→ INPUT:
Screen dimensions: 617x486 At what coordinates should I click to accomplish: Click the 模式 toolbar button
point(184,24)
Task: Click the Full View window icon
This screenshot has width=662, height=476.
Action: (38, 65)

* * *

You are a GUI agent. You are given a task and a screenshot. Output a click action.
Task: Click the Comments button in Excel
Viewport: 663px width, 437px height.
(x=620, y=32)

* * *

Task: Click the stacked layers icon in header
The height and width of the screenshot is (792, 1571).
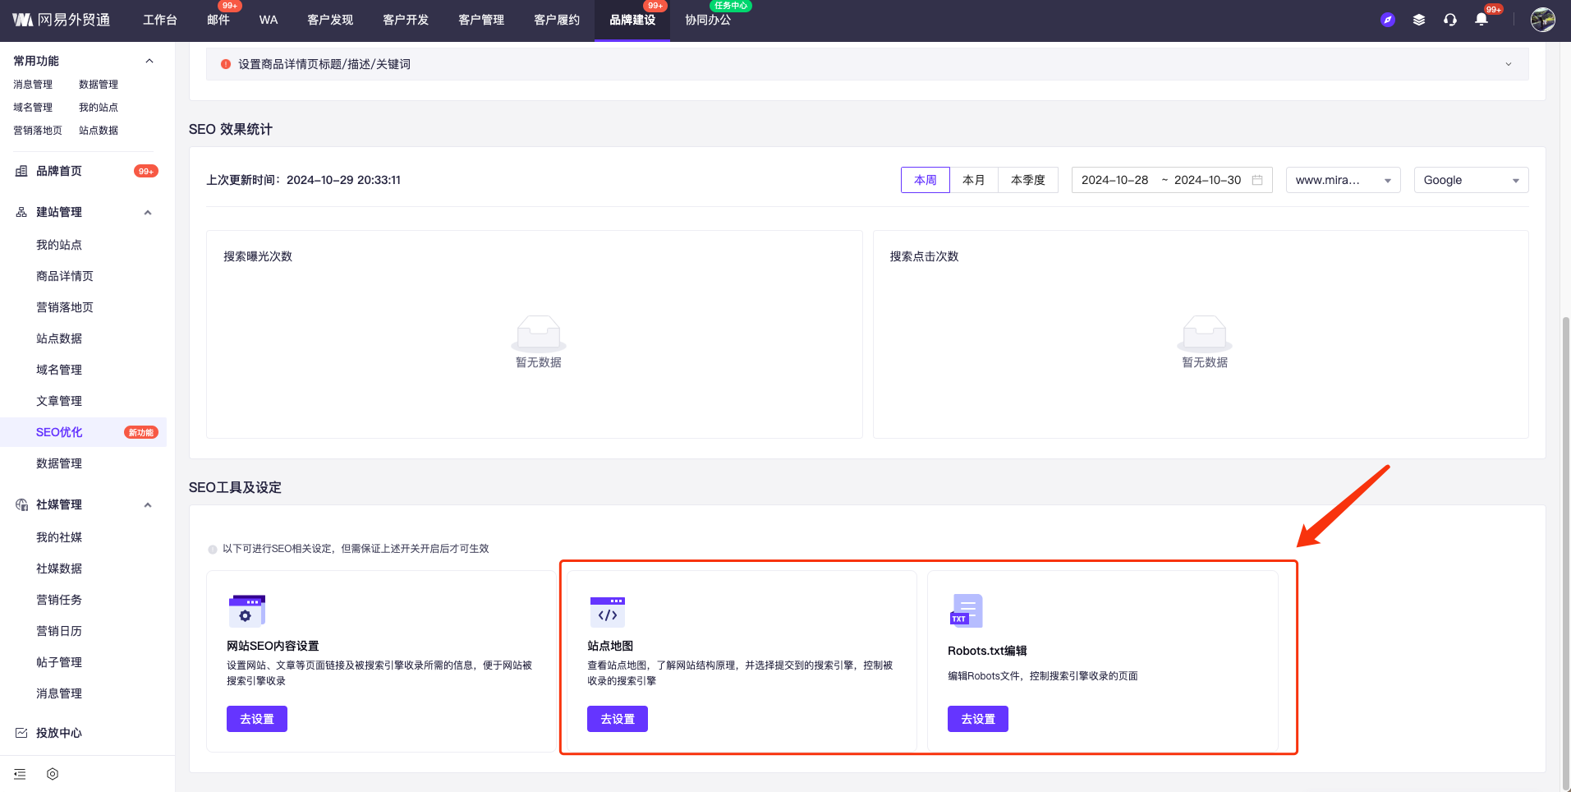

→ GOAL:
Copy the listing lines word for word, starting at the line containing "You are a GUI" and ending at the line containing "(x=620, y=32)".

→ EXPECTED ANSWER:
You are a GUI agent. You are given a task and a screenshot. Output a click action.
Task: Click the Comments button in Excel
Viewport: 663px width, 437px height.
(x=620, y=32)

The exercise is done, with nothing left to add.